**Fragmento del documento:**
····················

Manuel Montero, EL CORREO, 9/4/12
Derecha egoísta y franquista frente a izquierda progresista y solidaria. Españoles mezquinos/vascos amantes de su identidad. Israelíes malévolos/palestinos inocentes
Nuestro discurso político tiene una característica singular: es autónomo respecto a la realidad. No intenta averiguar qué sucede y deducir conclusiones. El proceso es el contrario: la interpretación es previa. Los hechos sirven sólo para confirmar los axiomas, los prejuicios, las convicciones propias: los estereotipos. Estos lo son todo. De lo que se trata es de descubrir circunstancias, ocurrencias o decisiones que puedan encajar en los arquetipos previos. Desde ese momento suelen echarse las soflamas al vuelo. Las diatribas son la sal de nuestra vida pública.
Imaginemos que la derecha en el poder toma decisiones de recortes contra la crisis. Desde el otro lado le caerán las acusaciones de intenciones malévolas, de que se lo quieren cargar todo, de que miente, de que la derecha siempre ha sido así. Nada de esto se diría si nos recortase la otra parte, como sucedió y vino a decirse que se nos recortaba con buena voluntad. El imaginario de la izquierda, construido sobre el presupuesto de la perversión egoísta de la derecha, permite soslayar el análisis y sustituir la crítica por el desaire.
De distinto pie pero del mismo simplismo cojea la derecha. Desde su punto de vista, si hay despilfarros, corrupciones o mala gestión se debe a la incompetencia de la izquierda: incluso si son similares a los cometidos por los propios. Por eso ni se molesta en explicar sus propuestas, sus recortes, mucho menos discutirlos: ellos se saben en la verdad. Para la derecha los demás son de lo que no hay, unos manipuladores, sospechosos (siempre) de deslealtad constitucional, de rompedores de España. Unos rojos desfasados. Piensan, o al menos hablan, según estos estereotipos.

····················

**Líneas sin procesar:**

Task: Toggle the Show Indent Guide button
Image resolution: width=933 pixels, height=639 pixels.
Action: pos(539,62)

····················

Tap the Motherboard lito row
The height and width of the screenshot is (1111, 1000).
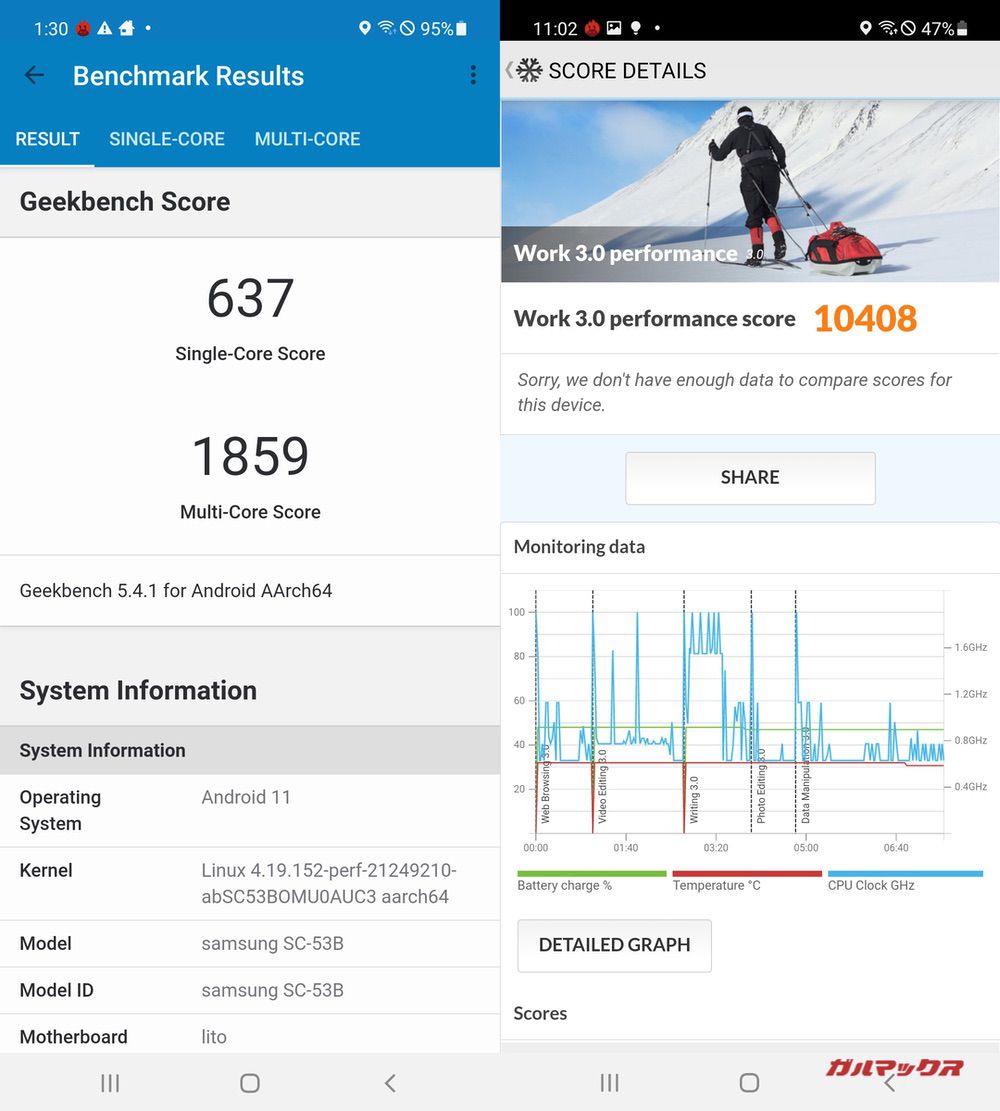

····················

**Tarea:** Transcribe completo y sin ningún cambio el texto sobre los estereotipos en el discurso político. Trabaja solo con el texto.

**Respuesta:**
Manuel Montero, EL CORREO, 9/4/12
Derecha egoísta y franquista frente a izquierda progresista y solidaria. Españoles mezquinos/vascos amantes de su identidad. Israelíes malévolos/palestinos inocentes
Nuestro discurso político tiene una característica singular: es autónomo respecto a la realidad. No intenta averiguar qué sucede y deducir conclusiones. El proceso es el contrario: la interpretación es previa. Los hechos sirven sólo para confirmar los axiomas, los prejuicios, las convicciones propias: los estereotipos. Estos lo son todo. De lo que se trata es de descubrir circunstancias, ocurrencias o decisiones que puedan encajar en los arquetipos previos. Desde ese momento suelen echarse las soflamas al vuelo. Las diatribas son la sal de nuestra vida pública.
Imaginemos que la derecha en el poder toma decisiones de recortes contra la crisis. Desde el otro lado le caerán las acusaciones de intenciones malévolas, de que se lo quieren cargar todo, de que miente, de que la derecha siempre ha sido así. Nada de esto se diría si nos recortase la otra parte, como sucedió y vino a decirse que se nos recortaba con buena voluntad. El imaginario de la izquierda, construido sobre el presupuesto de la perversión egoísta de la derecha, permite soslayar el análisis y sustituir la crítica por el desaire.
De distinto pie pero del mismo simplismo cojea la derecha. Desde su punto de vista, si hay despilfarros, corrupciones o mala gestión se debe a la incompetencia de la izquierda: incluso si son similares a los cometidos por los propios. Por eso ni se molesta en explicar sus propuestas, sus recortes, mucho menos discutirlos: ellos se saben en la verdad. Para la derecha los demás son de lo que no hay, unos manipuladores, sospechosos (siempre) de deslealtad constitucional, de rompedores de España. Unos rojos desfasados. Piensan, o al menos hablan, según estos estereotipos.